Directions for this task » Show all the lines in the data below that include the word "text".

Collected data »

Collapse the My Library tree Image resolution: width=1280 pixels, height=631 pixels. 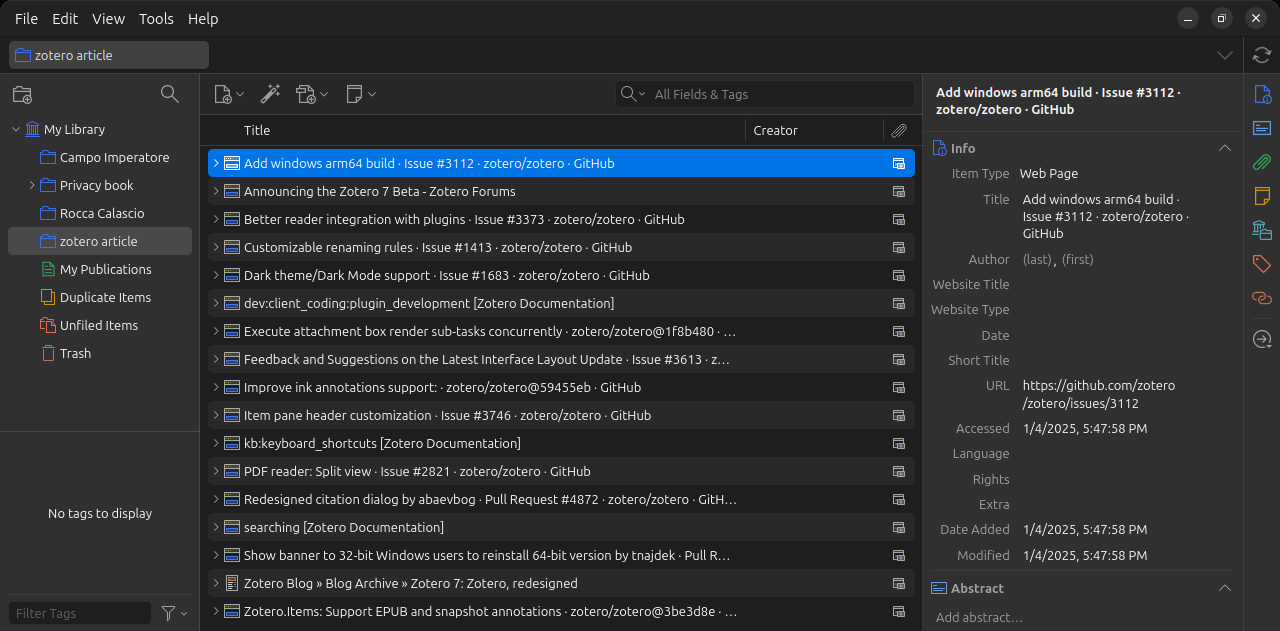pyautogui.click(x=16, y=129)
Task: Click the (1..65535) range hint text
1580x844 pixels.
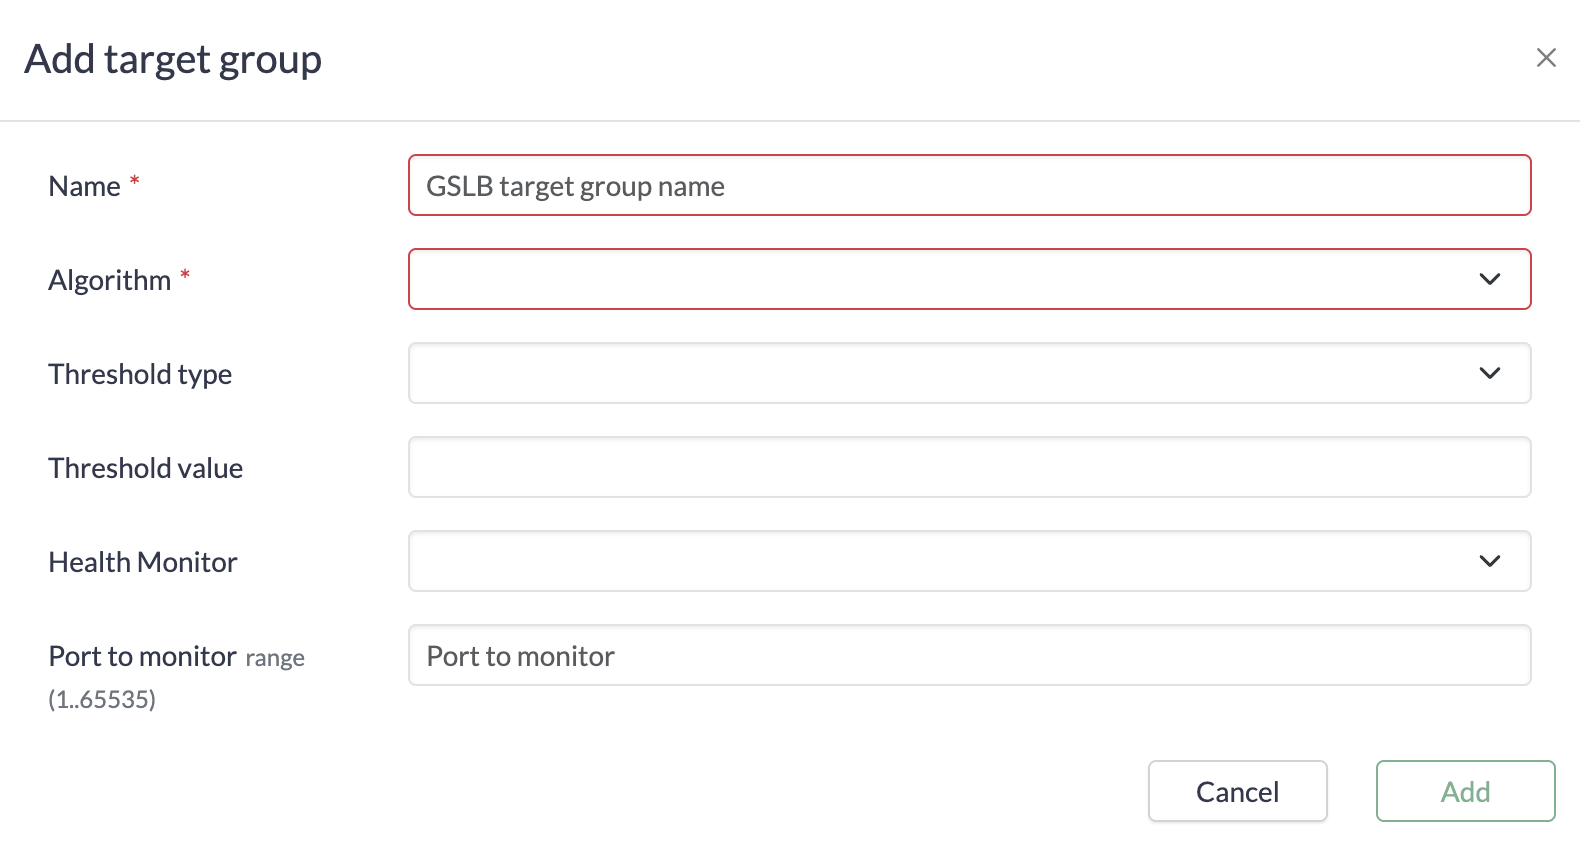Action: click(x=102, y=699)
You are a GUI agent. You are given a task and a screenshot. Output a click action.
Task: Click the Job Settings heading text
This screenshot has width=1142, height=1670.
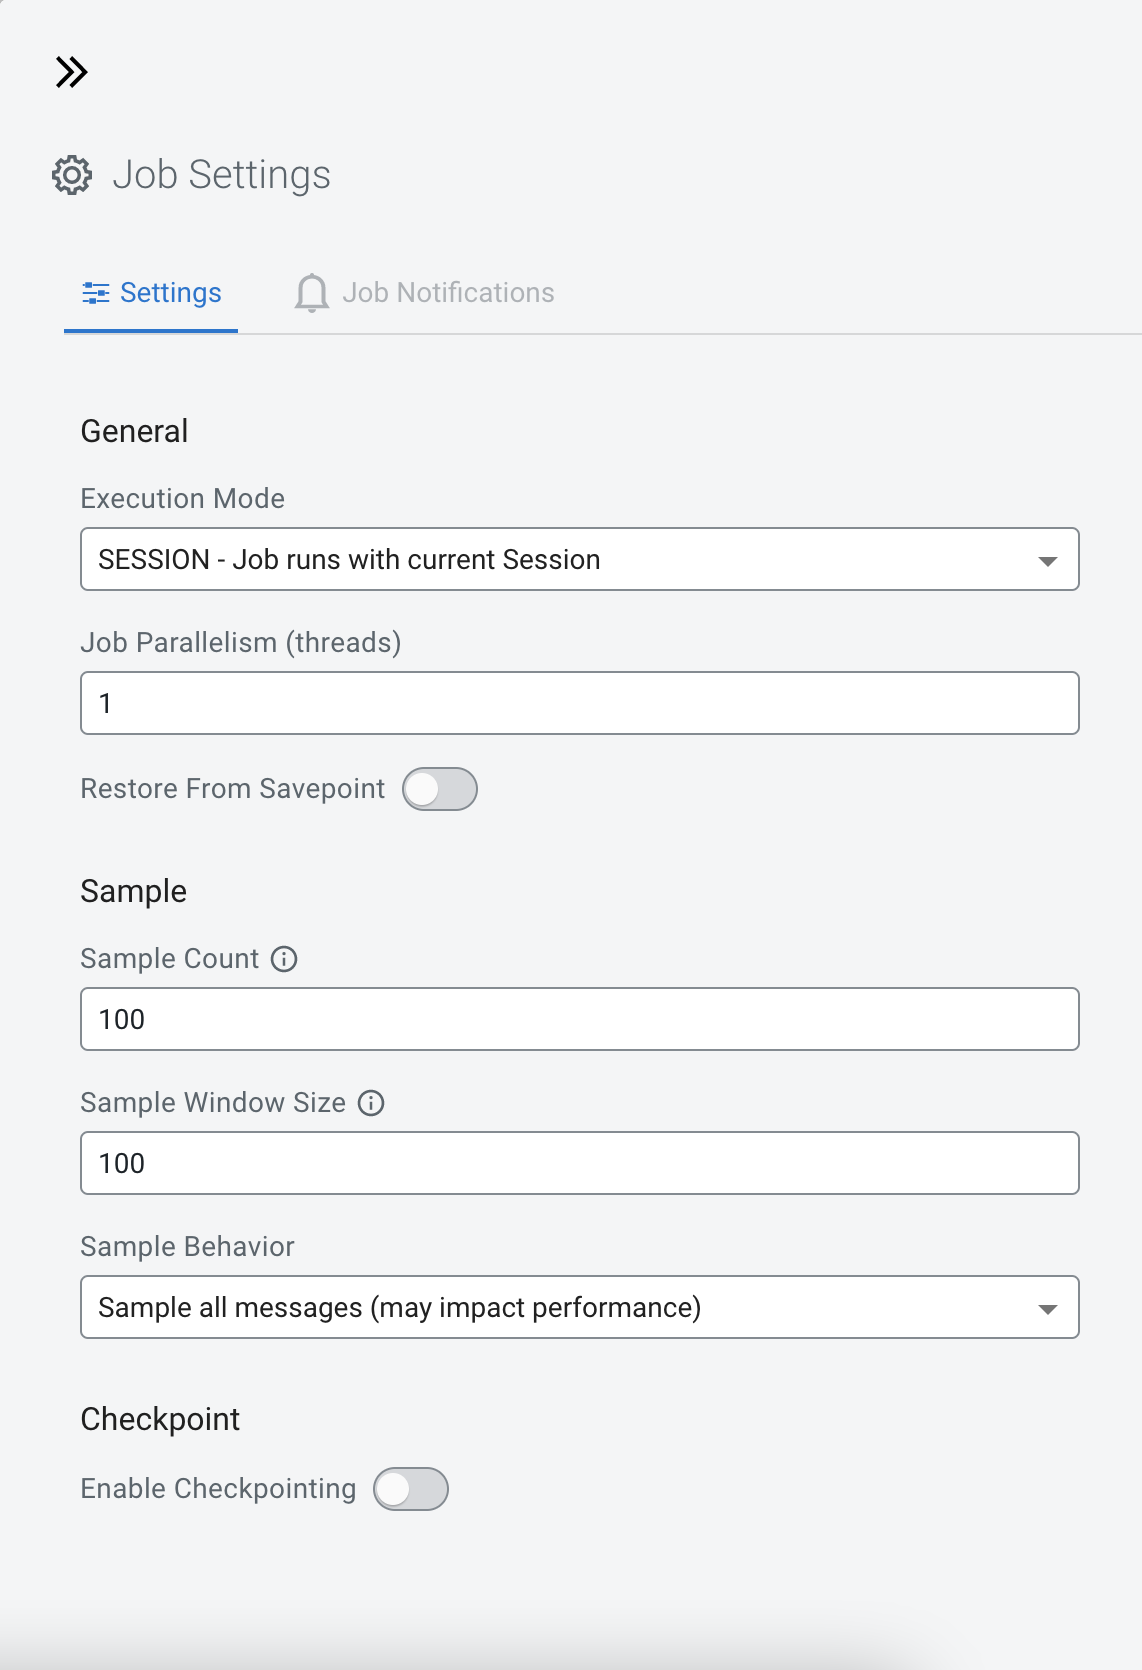(221, 175)
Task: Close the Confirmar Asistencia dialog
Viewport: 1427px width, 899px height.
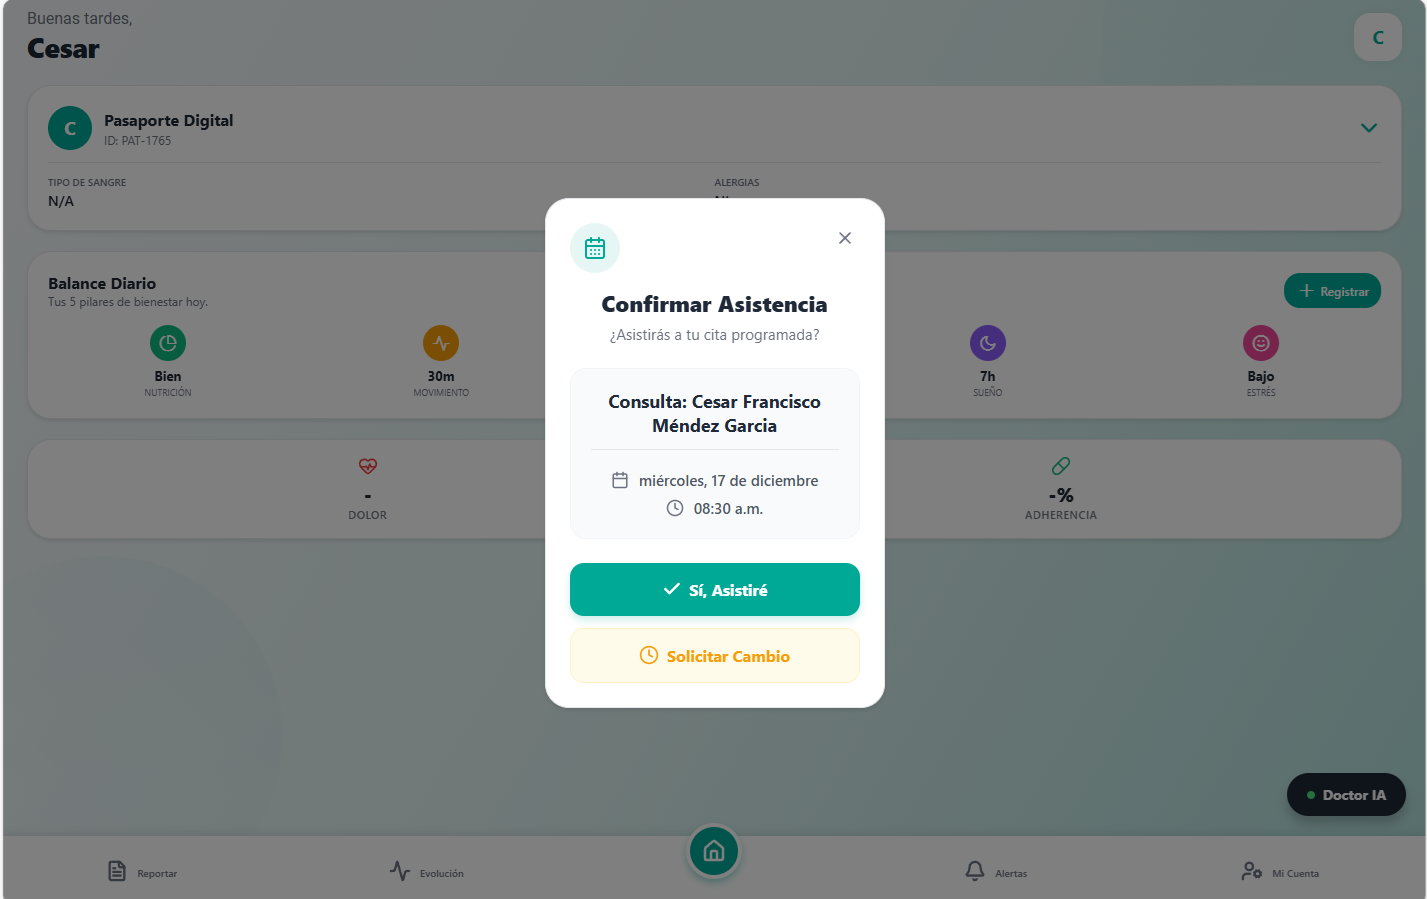Action: tap(845, 238)
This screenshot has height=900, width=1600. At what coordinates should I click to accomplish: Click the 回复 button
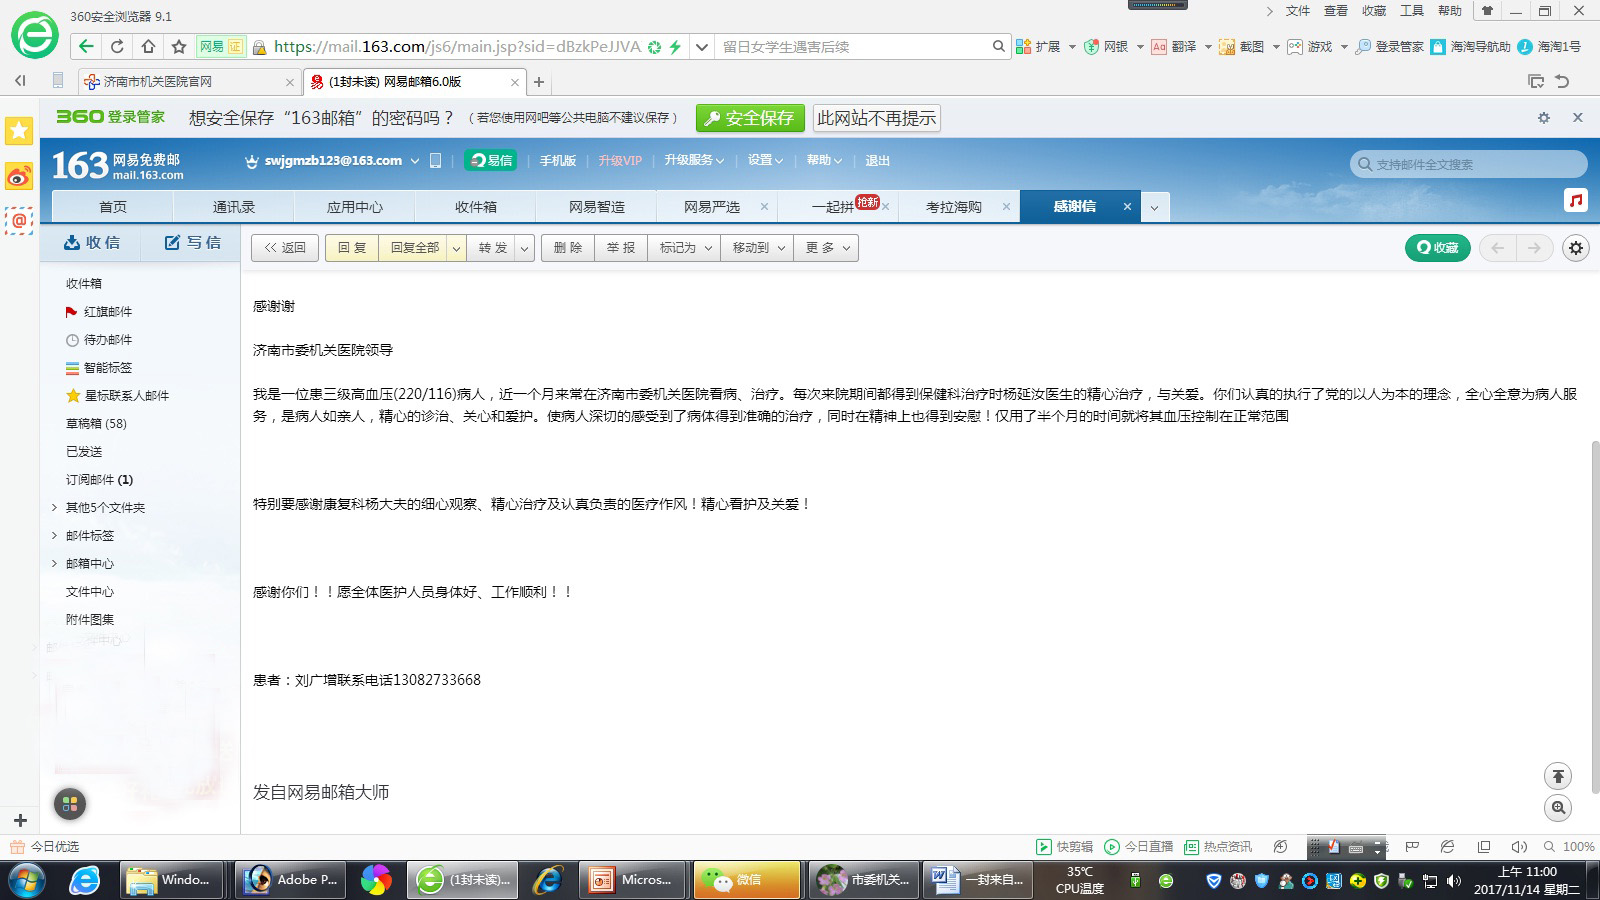pos(352,248)
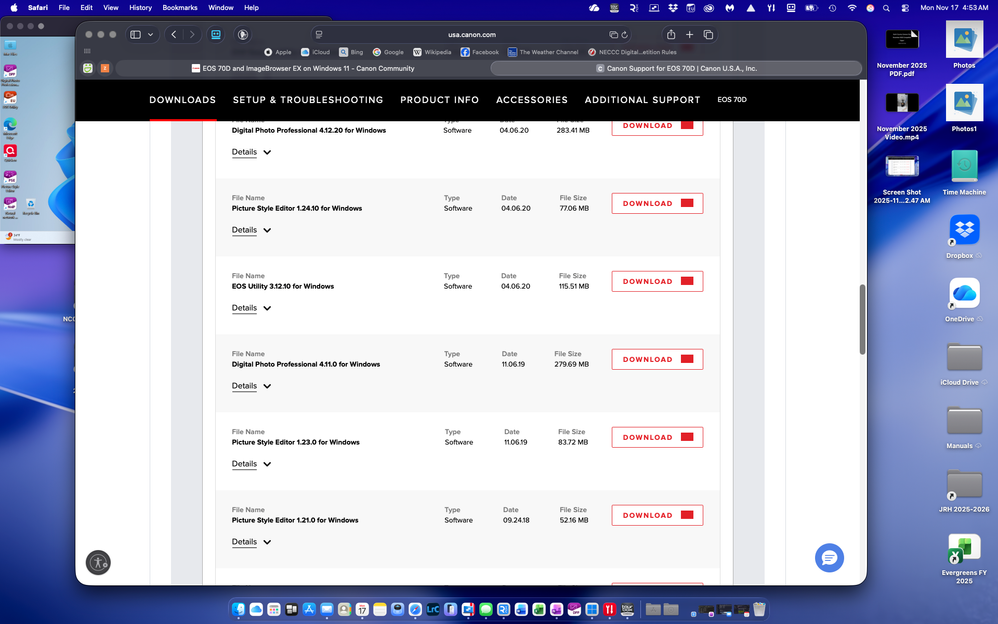Click the accessibility icon on the Canon page
998x624 pixels.
pyautogui.click(x=97, y=562)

Result of the task »
Task: Click the (1..65535) range hint text
Task: Click the Job Settings heading text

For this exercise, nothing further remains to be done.